Apollo giggled. Elijah didn’t, for there was no joke to it. It was pure sincerity, pure worried fear.
He tapped his pen on his table. His veins protruded from the white collar of his priest's garbs. The fluorescent glow from above making a low humming, like a fly on the wall. Elijah spun the cup a bit with his free hand, it felt weightless.
“You’re still writing that report,” Elijah said. There was some relief to the cadence, to the weightlessness of the words as if he had conceded to something, had signed without the print, had made a deal without the shake. Apollo straightened out.
“As long as I can do it from bed.” Apollo said.
“Don’t get smart dipshit,” Elijah said. “You make sure Dion and you have similar accounts. Don’t you mention the trip, Xanax-”
“Astyanax,” Apollo said.
“Astyanax, Horace, all that stuff. You leave it out or you won’t have to worry about no crusaders knocking on your door, I’ll be the one with the claymore down your throat.”
“Right,” Apollo stood.
“And please. Please, please, please. Stay out of trouble would you?” Elijah asked.
“I can’t promise that,” Apollo kept the ice to his face. “I’ve got answers I want.”
“To what end? What the fuck can’t you let go, you won for god's sake. You won!”
“Well, there’s my first question. Why’d I win? How? Why’d the Hyena help me? What does he want?”
“Don’t think too hard, demons come and go with their fleeting feelings. They’ll help you and destroy you at whims, out of entertainment. Don’t you go around looking for straight answers from fickle people, that’ll get you hurt.”
“Wouldn’t want that.” Apollo looked at his bloody stump.

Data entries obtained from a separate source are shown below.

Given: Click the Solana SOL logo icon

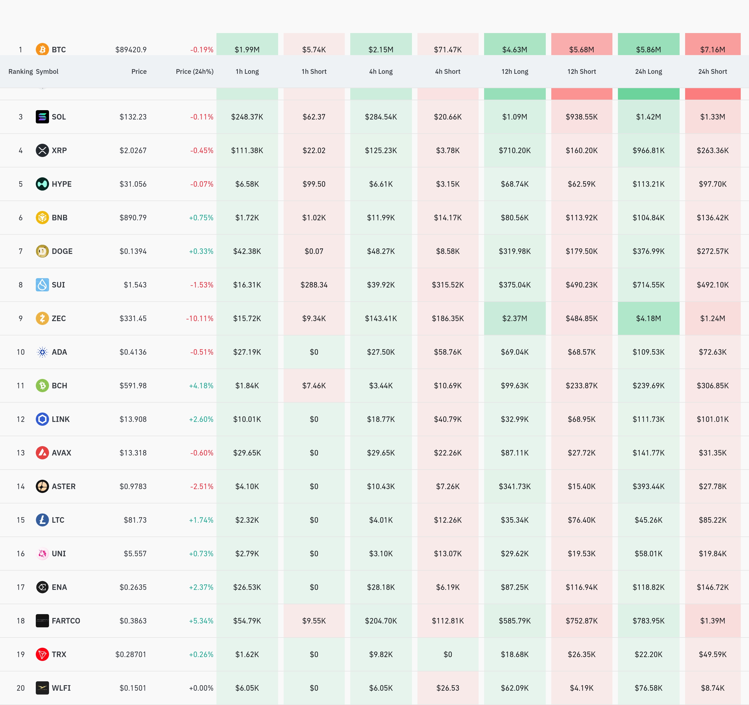Looking at the screenshot, I should (42, 117).
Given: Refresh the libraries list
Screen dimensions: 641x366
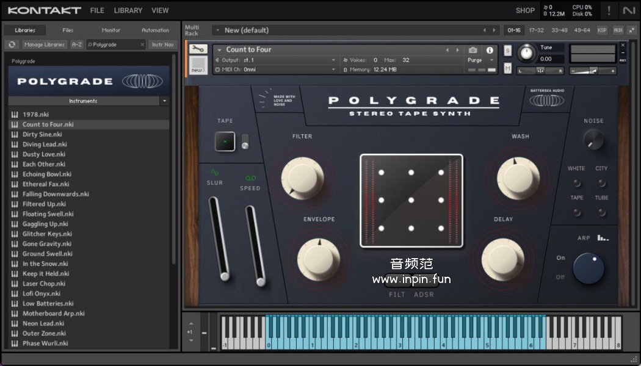Looking at the screenshot, I should (x=12, y=45).
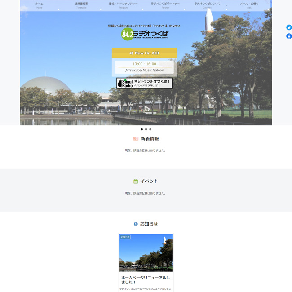Click the news article thumbnail image
The width and height of the screenshot is (292, 292).
(x=146, y=253)
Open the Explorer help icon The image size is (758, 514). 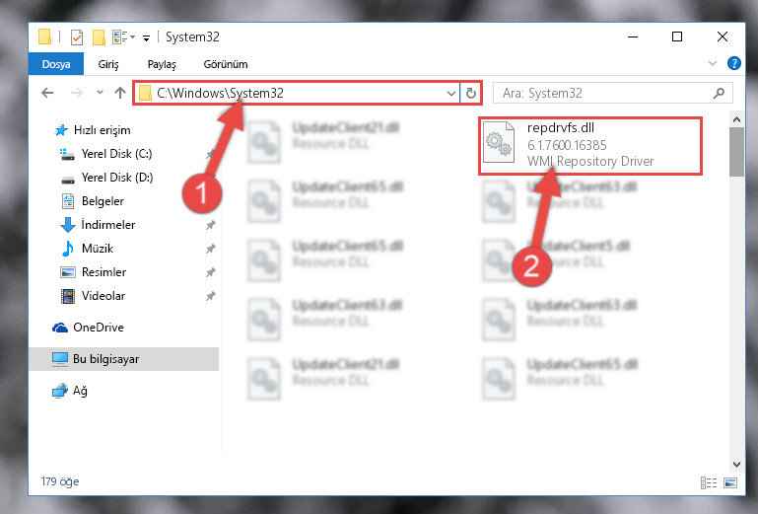[733, 63]
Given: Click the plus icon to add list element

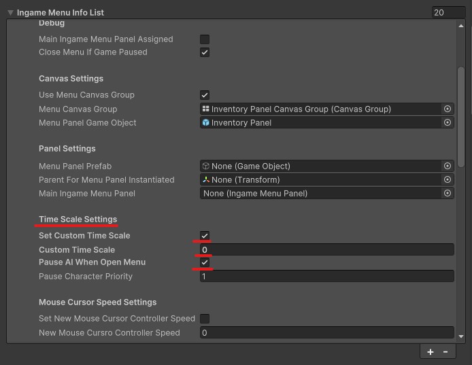Looking at the screenshot, I should coord(430,351).
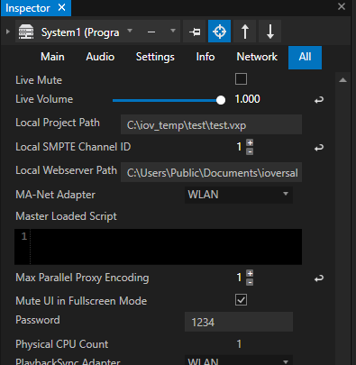Click the System1 server icon
The width and height of the screenshot is (356, 365).
point(26,32)
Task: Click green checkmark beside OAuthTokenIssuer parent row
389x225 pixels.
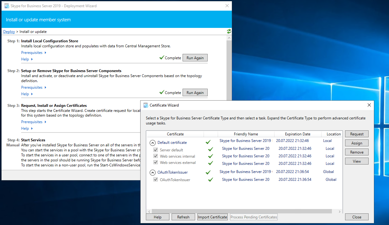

The scar tissue had already formed a coagulated mass of nearly purple-dark blood.
“Alright, get away. Go to the hospital and get checked out.”
“Thanks, Eli.” Apollo started out.
Elijah pushed at him through the front door. “I wish you really were as hurt as you looked, maybe it would have humbled you. You left a silent prick and you’ve come back a loud-mouthed prick.”
“Well, as they say, you either adapt or you die.”
“Yeah, yeah, fuck off.”
And he slammed the door behind Apollo. The sunset over the low horizon, over the brilliant gold towers of the Bud, that lay center and upmost, sitting high above the shoreline, beyond any hope for any Vicar of this lowbrow, lowborn civilization. It was a source of contempt for him and of relief, for though he did not belong to those snooty men and women, those aristocratic Vicars, he could at least appreciate their taste. For seeing the reflected light on those bright towers made him smile, even if just for a fraction of a second, on the bit of good flesh still hanging on his busted and torn lips.
What a sight, he thought, they look like hands trying to touch the heavens.
And perhaps they’d burn like them too.